Month: February 2016

Image Source: Consumers Union website https://consumersunion.org/end-robocalls/

Campaign to stop robocalls: Consumers Union has a plan to fight illegal robocalls

To date, more than 600,000 consumers from coast to coast signed the online petition on the Consumers Union website, sharing their stories, and fighting to end robocalls. Despite our efforts to sign up on the National Do Not Call Registry and pay extra fees to our phone companies to restrict access to our phone numbers, we all receive annoying and unwanted robocalls from telemarketing companies telling us we won a free trip to an exotic location, to others offering payday loans, always interrupting us from anything we would rather be doing than receiving these calls. Consumers Union is a nationwide entity with offices located in New York, Texas, Washington D.C., and California. The company’s mission is, “Unleashing the world-changing power of consumers.[i]

The law on robocalls:

  1. Without express written consent, many telemarketing calls are illegal;
  2. Political and nonprofit groups need consent to call mobile phone numbers;
  3. It is however, legal for political and nonprofits to call landline phone numbers;
  4. Emergency and health-related robocalls are legal to both landline and mobile numbers.

LIST OF TASKS |
1. According to the robocall article, how many consumers have signed the online petition on the Consumers Union website?
2. Reproduce the robocall article word for word, everything from "1. Without express" down to "and mobile numbers.".
3. Write the next part of the robocall article, picking up after its final line.

DATASET EXCERPT |
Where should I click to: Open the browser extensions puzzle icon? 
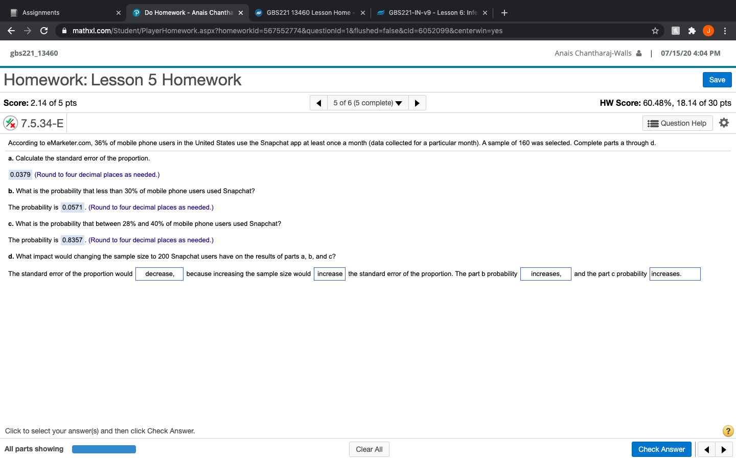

THE ANSWERS |
1. More than 600,000 consumers.

2.
1. Without express written consent, many telemarketing calls are illegal;
  2. Political and nonprofit groups need consent to call mobile phone numbers;
  3. It is however, legal for political and nonprofits to call landline phone numbers;
  4. Emergency and health-related robocalls are legal to both landline and mobile numbers.

3.
Robocalls are a big problem and disturb consumers who do all they can to prevent unwanted calls.

Robocalls are a compelling problem, causing significant irritation to consumers, including the consumer rights lawyers who also receive these annoying calls. It is one thing to come home to a digital answering machine or voicemail full off robocalls from telemarketers, but it is another to receive those calls on cell phones, especially when busy, driving, or doing anything else where being disturbed is a problem. Many consumers elect not to give out their cell phone number, and others give to everyone and use it for business. In either scenario, most of us program saved numbers and contacts in our phones and we can be distracted by numbers we do not recognize.

New technology allows the robocallers to mask and hide their source location, so we cannot track them down. Similar technologies are used to assign area codes to phone numbers (spoof numbers), and it might appear to be a local call coming in, when it may actually be a computer calling you from overseas in an unknown location. If you think you can call the number back and have a word with them, good luck. Being annoyed is one thing, being scammed is another. According to the Consumer’s Union, “telephone scammers target vulnerable consumers, including the elderly. Consumers lost some $350 million to scams in 2011, according to the latest available FTC data.[ii]

Consumers Union calls on the phone companies to reduce the number of robocalls.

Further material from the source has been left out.